While I can see that there is a place for realism in film and a certain entertaining quality to it, it just seems to me that we’re missing out on the vast capabilities of visual art. We are now more equipped than ever before to use a visual medium to simulate and provoke certain feelings and to convey the emotions and abstract images in our heads in a way that they make sense to others, or in a way that others can make sense of them in their own way.
It seems like nearly every mainstream movie that has come out in the past few decades has been done completely by-the-book. By that, I mean that there are a handful of plots that are constantly recycled, and every time, each of these plots has a very specific purpose and a specific idea that they are trying to get across. In no way am I condemning the use of film to express your opinions (or, put simply, to propagandize). I’m guilty of it myself. It just feels to me that, for a long time, the film industry has ignored individuality on some level.
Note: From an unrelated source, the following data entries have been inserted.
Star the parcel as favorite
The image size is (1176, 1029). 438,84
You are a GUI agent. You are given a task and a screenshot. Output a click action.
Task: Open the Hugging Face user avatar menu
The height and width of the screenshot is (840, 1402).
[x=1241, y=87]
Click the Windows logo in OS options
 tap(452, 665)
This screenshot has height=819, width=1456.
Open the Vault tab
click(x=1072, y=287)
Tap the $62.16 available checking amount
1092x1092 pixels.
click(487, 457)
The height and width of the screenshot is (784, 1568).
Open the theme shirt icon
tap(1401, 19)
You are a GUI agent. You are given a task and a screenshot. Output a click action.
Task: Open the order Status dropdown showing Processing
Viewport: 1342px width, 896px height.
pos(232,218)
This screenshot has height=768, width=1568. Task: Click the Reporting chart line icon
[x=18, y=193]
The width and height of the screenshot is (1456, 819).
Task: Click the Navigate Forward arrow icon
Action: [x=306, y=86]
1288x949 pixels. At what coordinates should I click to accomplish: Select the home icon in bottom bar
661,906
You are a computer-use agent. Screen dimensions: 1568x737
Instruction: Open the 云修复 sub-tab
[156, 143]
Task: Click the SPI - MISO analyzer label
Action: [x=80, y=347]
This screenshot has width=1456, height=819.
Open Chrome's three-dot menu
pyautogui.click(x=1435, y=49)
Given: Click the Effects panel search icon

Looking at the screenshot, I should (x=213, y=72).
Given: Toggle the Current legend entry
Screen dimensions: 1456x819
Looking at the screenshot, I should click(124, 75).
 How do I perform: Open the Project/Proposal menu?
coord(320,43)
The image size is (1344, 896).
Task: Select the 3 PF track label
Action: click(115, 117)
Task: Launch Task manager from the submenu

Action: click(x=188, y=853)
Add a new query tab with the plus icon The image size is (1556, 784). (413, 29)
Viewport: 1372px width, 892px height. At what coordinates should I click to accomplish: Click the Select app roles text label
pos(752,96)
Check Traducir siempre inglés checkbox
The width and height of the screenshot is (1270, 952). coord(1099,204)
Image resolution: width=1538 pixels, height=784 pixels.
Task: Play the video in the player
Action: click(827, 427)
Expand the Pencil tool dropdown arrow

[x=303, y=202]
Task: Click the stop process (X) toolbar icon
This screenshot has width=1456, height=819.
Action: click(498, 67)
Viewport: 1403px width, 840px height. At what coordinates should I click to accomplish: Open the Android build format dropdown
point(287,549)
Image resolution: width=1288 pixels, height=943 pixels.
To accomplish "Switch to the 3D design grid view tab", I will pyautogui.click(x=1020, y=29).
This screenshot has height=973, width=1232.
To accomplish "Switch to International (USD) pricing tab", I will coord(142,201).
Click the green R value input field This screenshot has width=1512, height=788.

When I go to see a movie, I’m taking into the theater my own personal emotional baggage, for lack of a better description. Maybe I’m overly stressed and I’m looking to escape from reality for an hour or two. Maybe I’m working on literally dozens of projects at once and I need to take a break and focus my mind on one particular thing to ground myself. Maybe I don’t have a care in the world and I’m looking for something to cure me of my boredom. All of these are frequent mindsets that I settle into before immersing myself in a movie, and depending on which one I’m currently in, the experience of watching that movie could be completely different for me. That could mean I have a certain thought or emotion that resounds in my head after viewing it, or it could mean that I’ve devised my own interpretation of what the movie meant to me.
It’s that sense of individuality, the idea that the purpose of a film is more than just your own agenda and that each person’s own unique experience is what it’s all about, that’s sadly missing from the movie world today.